* _What you are asked to do_: Taking the data below, please print only the lines from the line holding "Viewport: 391px width, 868px height." to the line holding "the red info", inclusive, with pictures omitted.

* _The records_:

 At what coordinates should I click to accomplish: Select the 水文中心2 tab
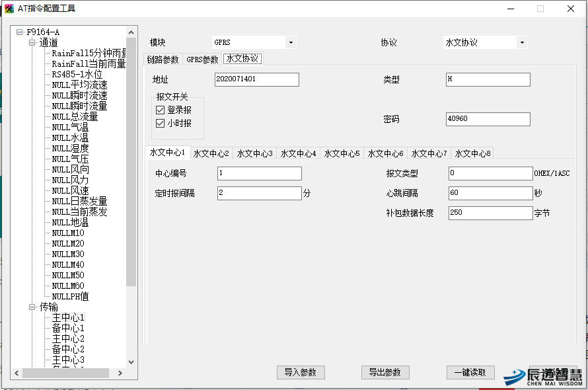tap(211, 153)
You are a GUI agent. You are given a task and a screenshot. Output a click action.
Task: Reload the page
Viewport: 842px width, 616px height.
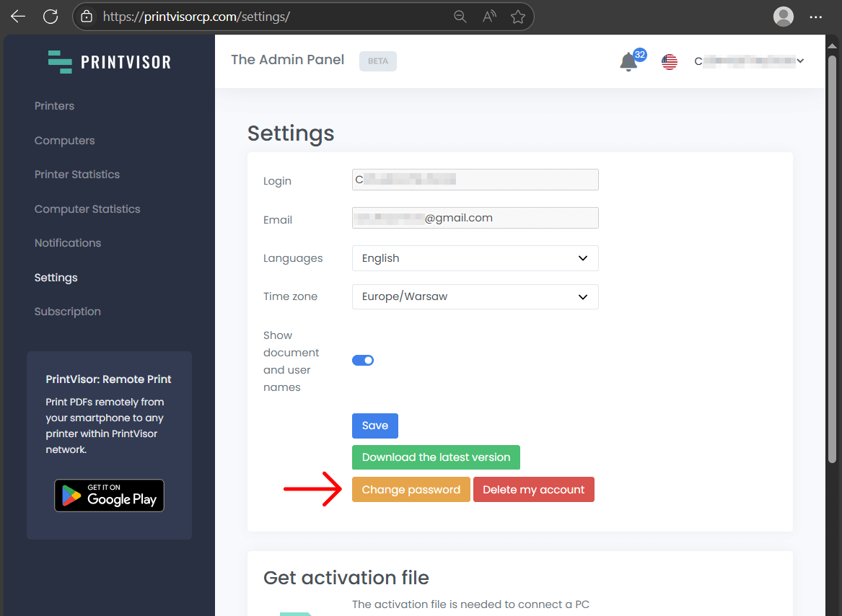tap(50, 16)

--

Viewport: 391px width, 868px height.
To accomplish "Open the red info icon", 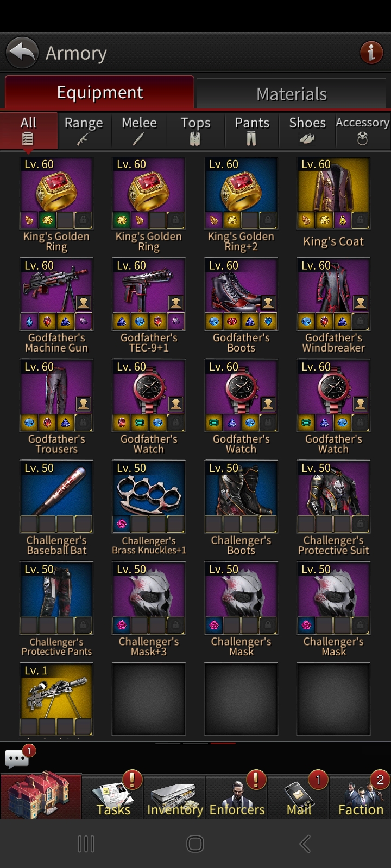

* _Exercise output_:
Viewport: 391px width, 868px height.
To accomplish "Open the red info icon", 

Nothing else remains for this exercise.